Outra questão é quanto ao que acontece dentro do ambiente familiar em que ela está inserida. “Brigas, discussões, conflitos são pontos que podem gerar sofrimento psicológico. A criança é o sintoma da família, ela sempre vai expressar algo relacionado ao ambiente social”, afirma.
O que os pais transmitem para os pequenos também é fator determinante. “A criança não tem uma depressão simplesmente por ela mesma. Os pais brigam, não transmitem sentimentos de segurança. Alguns são muito controladores, exigentes. Às vezes são muito afetivos e acabam não pondo limites e a criança domina. Ou, por outro lado, são muito rígidos e controladores e a criança se sente reprimida”, analisa.
O diagnóstico
É importante reforçar que existe diferença entre tristeza e depressão. “A criança vai ficar triste, ela precisa se deprimir, é uma emoção, mas passa, vai embora. Diferente de quando isso se instala a partir de um ponto de vista mais profundo”, afirma,
De acordo com Patrícia, a depressão geralmente vem acompanhada. “A criança não vai apresentar somente a tristeza mais intensa, ela pode ter ansiedade, impulsividade, déficit de atenção”, aponta.
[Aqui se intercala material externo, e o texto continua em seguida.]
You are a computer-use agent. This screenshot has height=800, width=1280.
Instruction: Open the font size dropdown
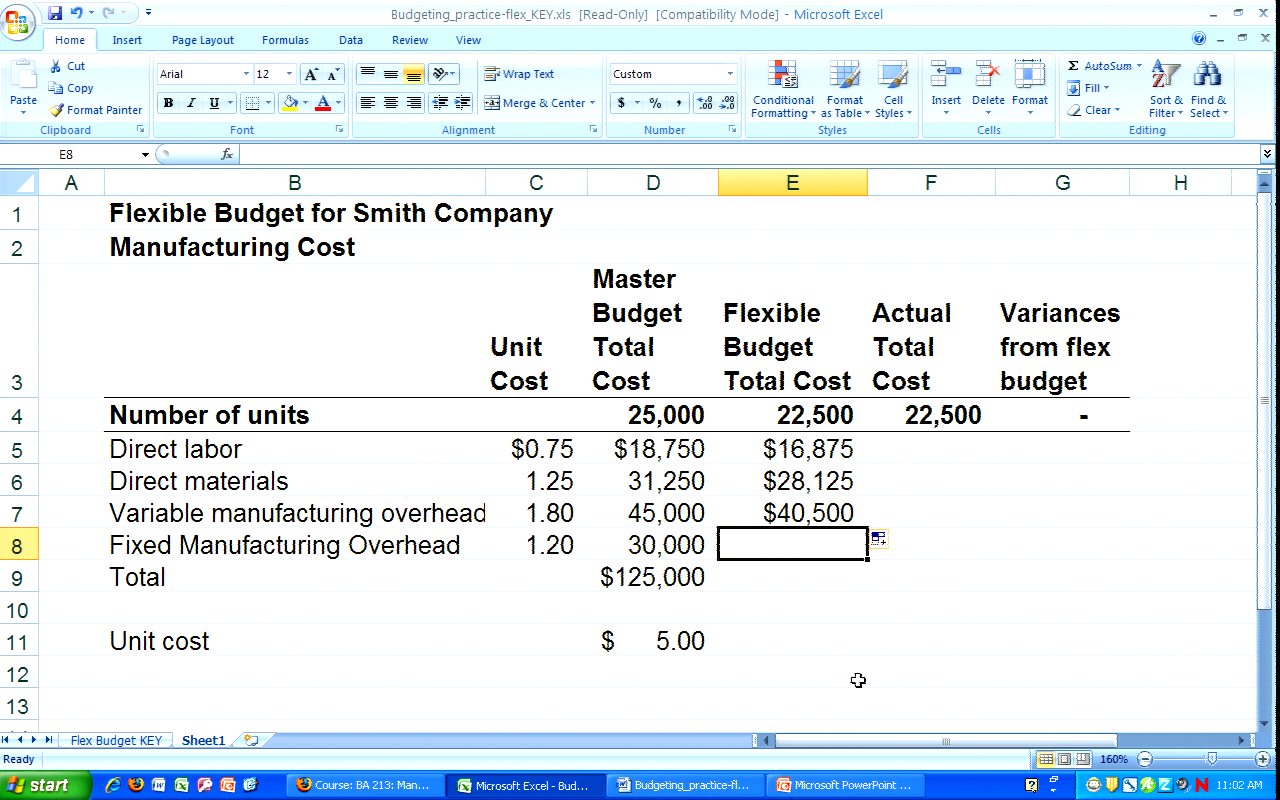289,74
Além disso, outros sintomas podem ser comuns nesses casos. “Ansiedade, alterações de humor, dificuldade de ficar bem, fadiga, sentimentos de inutilidade. Algumas crianças tem pensamentos suicidas ou até tentativas, que é uma forma de pedir ajuda, porque se ela chega nesse ponto, o que está acontecendo naquela família?” questiona.
No dia das crianças, a reflexão sobre ter um filho
A psicóloga salienta que os pais devem refletir sobre a responsabilidade de colocar uma vida no mundo. “É preciso querer ter filho, não só porque as pessoas acham bonito, não é um bibelô, tem que cuidar. Quem não quer trabalhar, se estressar, (porque isso é normal), não tenha, porque depois a criança fica com essas questões psíquicas. É preciso pensar antes”, pontua.
Sobre o dia das crianças, Patrícia reforça que mais importante do que dar presentes é estar presente. “Agora os pais dão brinquedos, mas o difícil é o pai e mãe sentar e brincar, conversar, fazer o tema junto, perguntar como ela está. Enfim, coisas simples, mas que são importantes”, recomenda.
A importância de buscar ajuda
A psicóloga reforça a importância de buscar apoio de um profissional especializado, ao perceber que a criança está em sofrimento. “Não deixem sofrendo, não deixem piorar, levem para um profissional, façam uma avaliação com psicólogo. Sem saúde mental a vida não funciona, a criança não se desenvolve bem”, afirma.
Segundo Patrícia, o tratamento com as crianças é feito a partir da psicoterapia, sendo necessário o uso de medicação em casos severos. “O tratamento é feito com profissionais especialistas, psicólogos, psiquiatras”, finaliza.